*** Opening EXCERPTED DATA ***
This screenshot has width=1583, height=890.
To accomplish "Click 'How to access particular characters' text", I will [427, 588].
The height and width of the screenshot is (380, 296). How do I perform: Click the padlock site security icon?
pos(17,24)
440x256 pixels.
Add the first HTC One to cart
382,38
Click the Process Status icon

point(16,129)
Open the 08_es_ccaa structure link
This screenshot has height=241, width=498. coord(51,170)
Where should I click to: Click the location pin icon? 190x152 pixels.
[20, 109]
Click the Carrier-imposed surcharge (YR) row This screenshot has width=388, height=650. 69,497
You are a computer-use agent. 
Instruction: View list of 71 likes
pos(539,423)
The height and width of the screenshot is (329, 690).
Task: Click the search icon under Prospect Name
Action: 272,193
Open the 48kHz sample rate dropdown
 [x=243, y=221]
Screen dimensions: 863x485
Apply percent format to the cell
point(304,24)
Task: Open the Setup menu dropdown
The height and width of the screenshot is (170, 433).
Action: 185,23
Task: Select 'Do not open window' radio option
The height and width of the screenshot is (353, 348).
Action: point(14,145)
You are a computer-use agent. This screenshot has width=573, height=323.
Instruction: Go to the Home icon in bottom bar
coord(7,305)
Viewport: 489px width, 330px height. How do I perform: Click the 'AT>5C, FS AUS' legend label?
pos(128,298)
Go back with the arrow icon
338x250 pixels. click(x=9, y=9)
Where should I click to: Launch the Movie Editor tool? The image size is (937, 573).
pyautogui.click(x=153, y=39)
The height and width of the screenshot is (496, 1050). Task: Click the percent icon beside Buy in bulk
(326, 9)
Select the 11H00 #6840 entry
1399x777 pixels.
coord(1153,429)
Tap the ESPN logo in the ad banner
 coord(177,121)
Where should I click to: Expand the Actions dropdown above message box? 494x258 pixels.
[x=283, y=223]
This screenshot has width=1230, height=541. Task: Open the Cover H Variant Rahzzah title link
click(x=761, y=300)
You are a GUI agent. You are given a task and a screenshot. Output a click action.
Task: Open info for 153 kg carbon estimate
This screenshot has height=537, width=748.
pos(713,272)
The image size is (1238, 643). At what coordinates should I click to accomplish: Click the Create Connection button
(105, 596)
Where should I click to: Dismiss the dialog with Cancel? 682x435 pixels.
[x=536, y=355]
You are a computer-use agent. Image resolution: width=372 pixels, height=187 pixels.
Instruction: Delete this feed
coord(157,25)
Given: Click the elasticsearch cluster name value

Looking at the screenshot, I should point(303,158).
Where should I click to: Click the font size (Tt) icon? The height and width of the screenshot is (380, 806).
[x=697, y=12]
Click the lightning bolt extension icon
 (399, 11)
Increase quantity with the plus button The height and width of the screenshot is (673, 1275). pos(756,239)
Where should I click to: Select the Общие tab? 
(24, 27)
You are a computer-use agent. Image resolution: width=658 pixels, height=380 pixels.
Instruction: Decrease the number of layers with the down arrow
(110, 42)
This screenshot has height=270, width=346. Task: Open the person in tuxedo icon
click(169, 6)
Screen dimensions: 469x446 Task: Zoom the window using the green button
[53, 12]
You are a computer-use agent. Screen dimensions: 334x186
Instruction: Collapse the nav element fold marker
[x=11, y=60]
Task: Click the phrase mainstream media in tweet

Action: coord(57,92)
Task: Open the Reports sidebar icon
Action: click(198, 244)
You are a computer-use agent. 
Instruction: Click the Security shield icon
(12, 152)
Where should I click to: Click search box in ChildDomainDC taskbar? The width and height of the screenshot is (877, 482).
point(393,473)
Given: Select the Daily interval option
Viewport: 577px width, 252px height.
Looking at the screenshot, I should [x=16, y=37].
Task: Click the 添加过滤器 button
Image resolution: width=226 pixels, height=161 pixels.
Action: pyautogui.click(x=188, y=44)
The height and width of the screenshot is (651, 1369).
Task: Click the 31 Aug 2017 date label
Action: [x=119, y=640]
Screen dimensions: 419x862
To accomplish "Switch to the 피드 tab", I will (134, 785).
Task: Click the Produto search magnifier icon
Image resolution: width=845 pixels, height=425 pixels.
*** Closing EXCERPTED DATA ***
Check each line of the records above for "computer", and copy those that have it.

* COMPLETED TASK:
You are a computer-use agent. 
You are a computer-use agent. This screenshot has width=573, height=323.
You are a computer-use agent. Image resolution: width=372 pixels, height=187 pixels.
You are a computer-use agent. Image resolution: width=658 pixels, height=380 pixels.
You are a computer-use agent. Screen dimensions: 334x186
You are a computer-use agent. 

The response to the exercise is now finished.